The right-of-center Yomiuri Shimbun, meanwhile, criticizes the DPJ for its opposition, in spite of the fact that “not a small number of members” believe strongly in revision. Echoing the prime minister, Yomiuri argues, “The international situation and Japan’s security environment have been dramatically transfigured, Japan’s economic system is changing fundamentally, and there are conditions at home and abroad that could not even be imagined at the time the constitution was created. Furthermore, [Japan] must weather more waves of great change to come.” Yomiuri also argues that it is imperative for the DPJ and Komeito to make their own draft revisions quickly.
The right-wing Sankei Shimbun, similar to the Yomiuri, criticized the DPJ and Komeito for heretofore failing to draft substantive revision, and laments the superficial character of the constitution revision debate thus far, which is odd, considering that unlike the Asahi and Yomiuri editorials, the Sankei editorial does not even hint at what the major points of discussion ought to be.

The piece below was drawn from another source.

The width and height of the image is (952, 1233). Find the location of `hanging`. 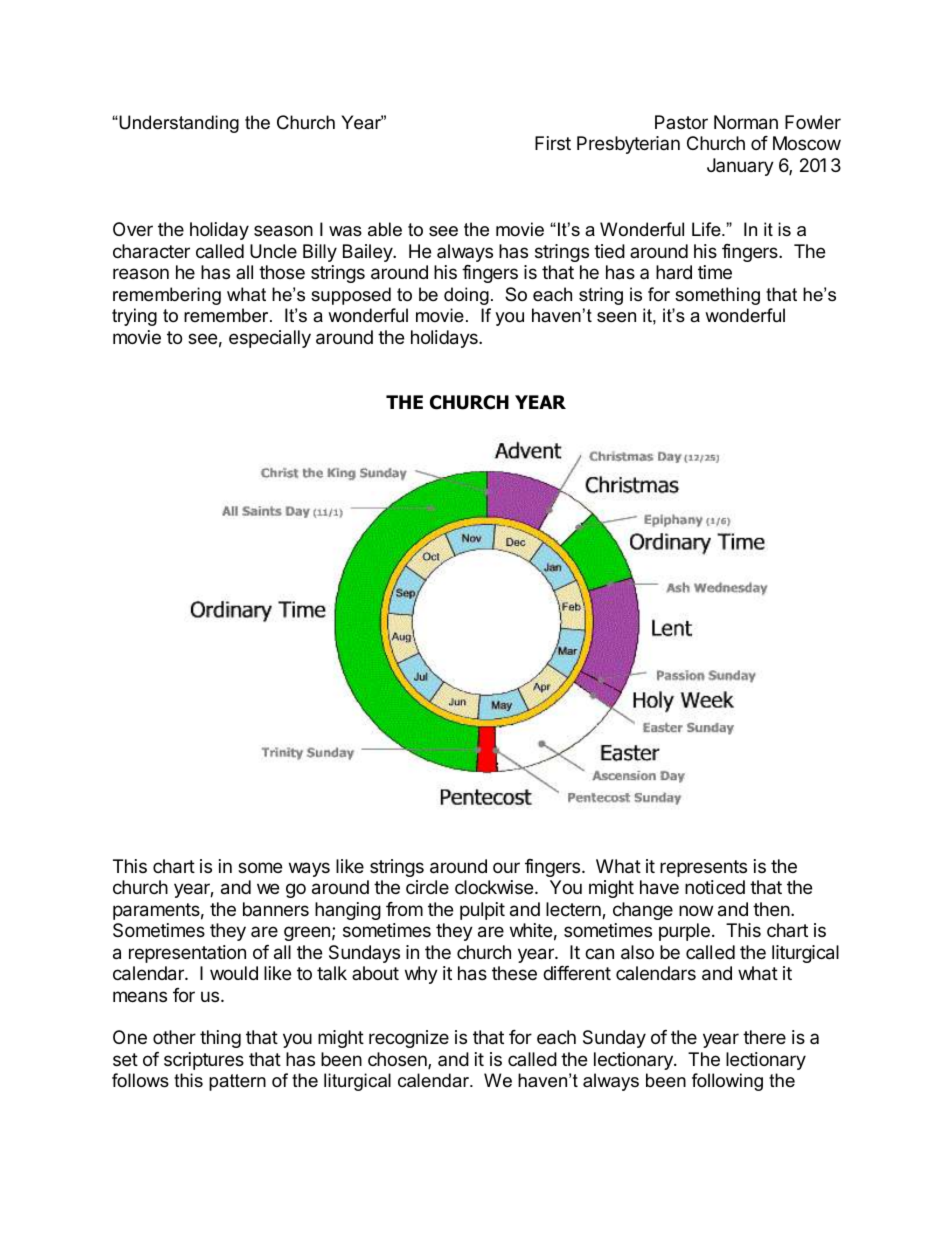

hanging is located at coordinates (348, 911).
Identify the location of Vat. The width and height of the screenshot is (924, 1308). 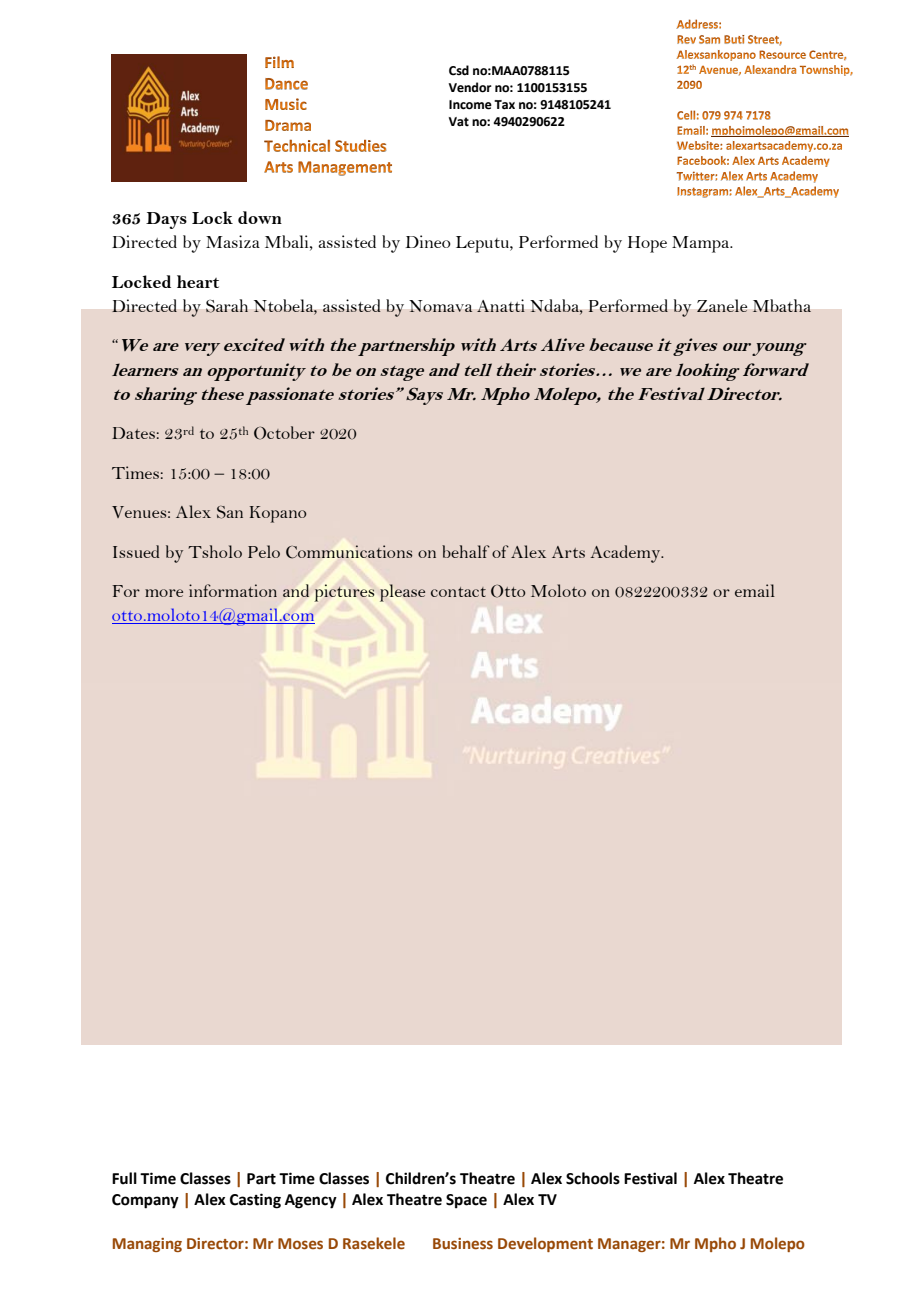
(459, 122).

Obviously readers will note that one common thread running through these editorials is concern about the quality of debate thus far, and calls for a widespread debate on revision in the Diet and among the Japanese people at large. Interestingly, when discussing the issues involved in revision, the editorials talked solely about Article 9. While Article 9 is fundamental — the constitution is, after all, often described as “Japan’s pacifist constitution” — it seems that the debate is as much about what kind of country Japan should be in the twenty-first century; Japan’s security posture is but one part of that debate, and it is imperative that other parties to the debate begin to take in the same terms as Abe. To date, it seems that Abe alone has talked, however vaguely, about the Japan as it ought to be, essentially having the field to himself.
It is long past due for Abe’s opponents to present their own, preferably more concrete, visions for Japan’s future, and to challenge the assumptions made by the prime minister that constitution revision is a necessary step to a better future for Japan. The burden of proof is on advocates of revision, not on those who are skeptical about or in outright opposition to revision: Abe and company have to demonstrate, concretely, how the system designed by the constitution has failed, and how revision will enable the Japanese state and people to better cope with future challenges and ensure continuing prosperity.
It is also time that opinion leaders begin questioning the government’s assumption that constitution revision is a necessary condition for creating a “beautiful country.” I strongly disagree with Yomiuri‘s argument that because aspects of the world today were not envisioned sixty years ago, the constitution must be reformed. Statements like that must be backed up with solid demonstrations of what makes them so.
Has the modern world fatally undermined the relevance of Japan’s postwar constitution? How so?
When Abe talks about discarding the postwar regime, what does that mean? What part of the regime? Just the security bits? Or the whole bloody mess? If so, why isn’t Abe talking about destroying the LDP, which has played an outsized role — arguably a more significant role than the constitution — in shaping postwar Japan?
Vestiges of the 1955 system, which has long distorted policy by placing sectional and local interests above national interests, remain. Why isn’t Abe turning his attention to this significant piece of the “postwar regime”?
And what about the assumption that because Japan’s security environment is changing, it must revise its constitution? Why revise, if re-interpretation will suffice?
And, above all, what exactly do the Japanese people want?
On these questions, it seems that Abe and other advocates of revision have been given a free pass.
Ultimately, I think constitution revision is useless without political reform. Japan’s problem is not its constitution, but rather the parasitic policy making system — the alliance between the LDP and the bureaucracy — that has no constitutional standing whatsoever, and has perverted Japan’s institutions to selfish ends. Changing the constitution without changing the policy making process, which necessarily means destroying the LDP as it exists, is futile.